Many times, women are given an oversimplified picture of the correlation between endometriosis and infertility – in essence, that:

  • The primary effect of endometriosis is that it impedes the eggs from reaching the fallopian tubes…

and therefore,

  • That the severity of infertility is directly proportionate to the anatomical severity of the endometriosis itself.

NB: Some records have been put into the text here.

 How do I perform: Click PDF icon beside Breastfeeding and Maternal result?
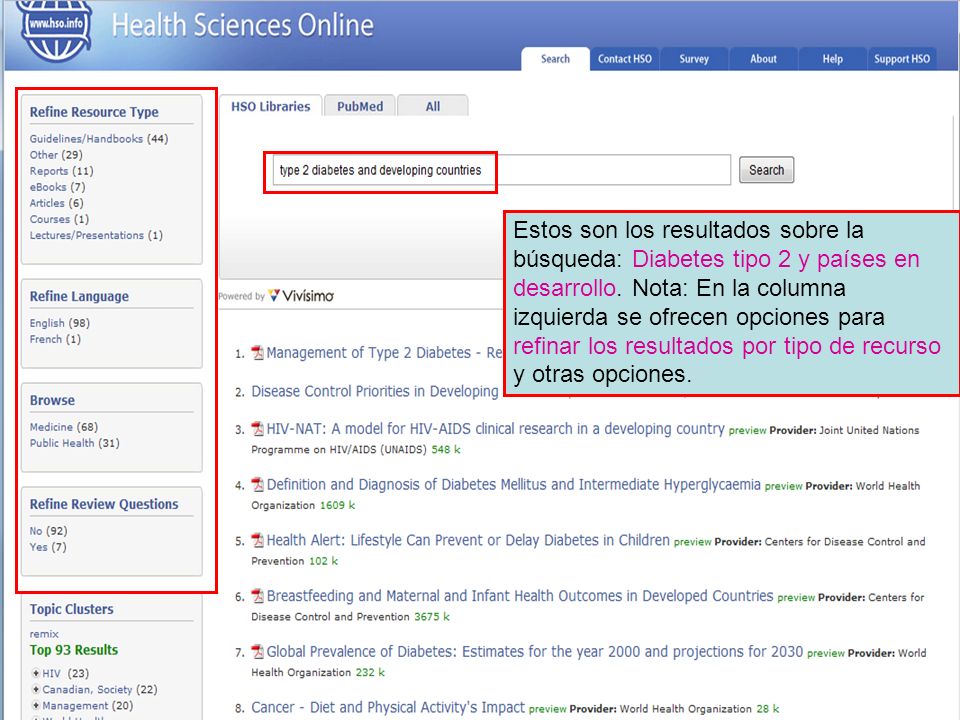coord(258,596)
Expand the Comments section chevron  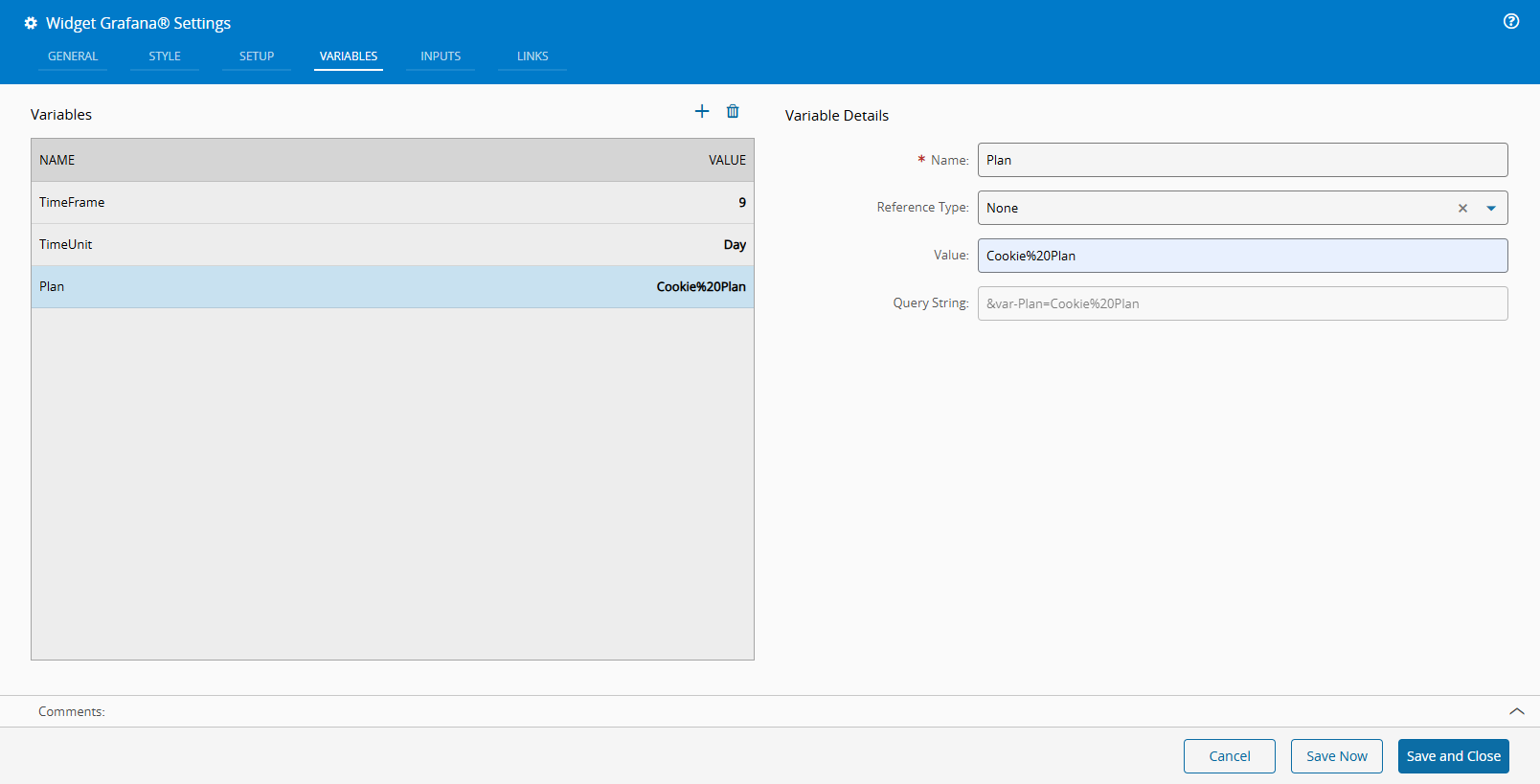pyautogui.click(x=1517, y=711)
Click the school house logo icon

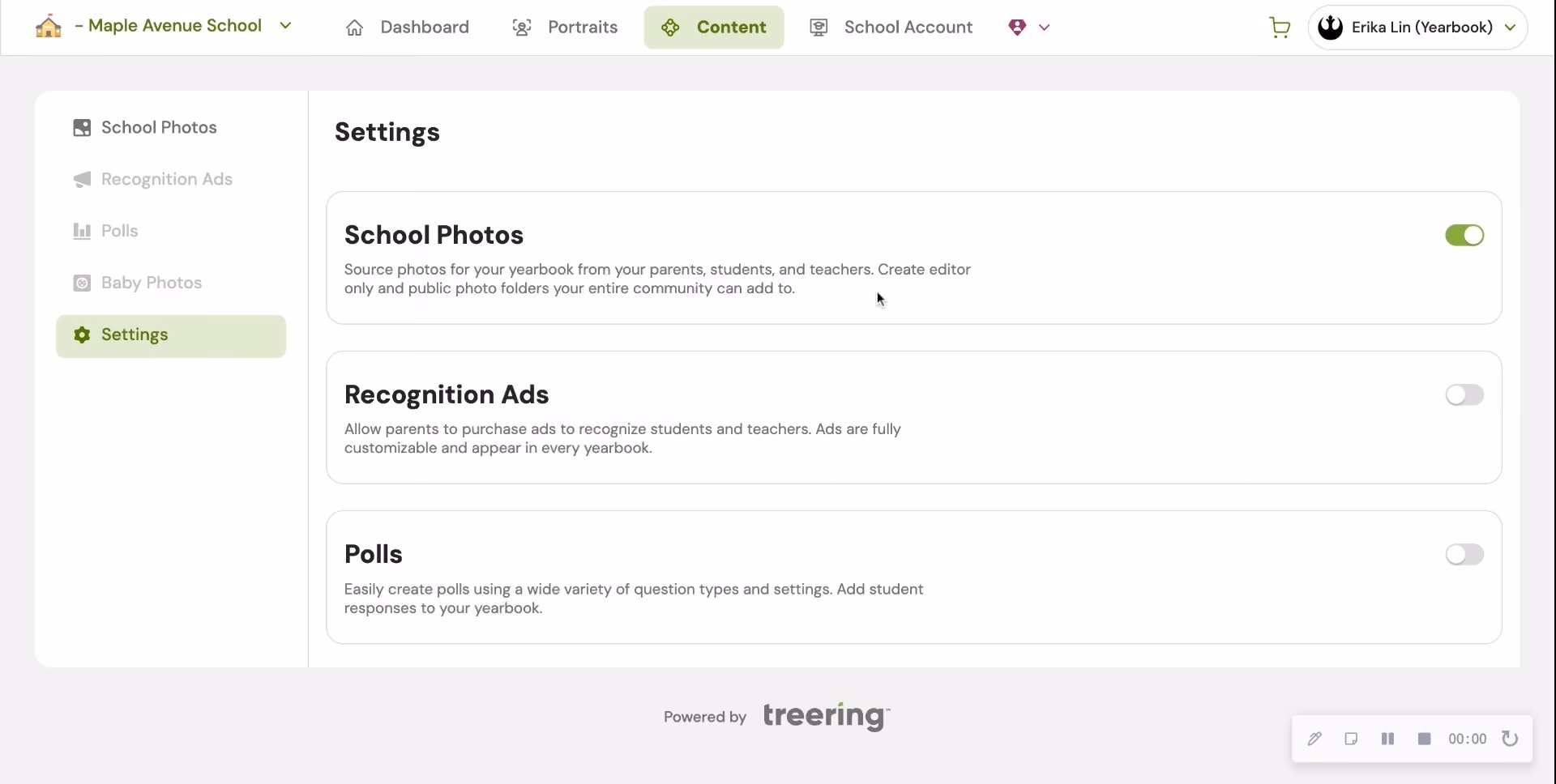pos(49,27)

This gross over-simplification and erroneous view is often used to justify the performance of many unnecessary surgeries for the removal of small innocuous endometriotic lesions, on the basis that such “treatment” can evoke a cure of the infertility.

It is indeed indisputable that even the mildest form of endometriosis can compromise fertility. It is equally true that mild to moderate endometriosis is by no means a cause of absolute “sterility”.

When compared with normally ovulating women of a similar age who do not have endometriosis, women with mild to moderate endometriosis are about three to four times less likely to have a successful pregnancy. Two important reasons for such reduction in fertility potential are:

  1. Endometriosis is associated with the release of local pelvic “toxins” that significantly reduce the fertilization potential of eggs as they pass via the pelvic cavity from the ovary to the awaiting sperm in the outer fallopian tube
  2. Given that the origins of endometriosis almost certainly also involve an abnormal immune response of the uterine lining, many such women tend to reject the embryo (fertilized egg) as it attempts to gain attachment to the uterine wall (endometrium).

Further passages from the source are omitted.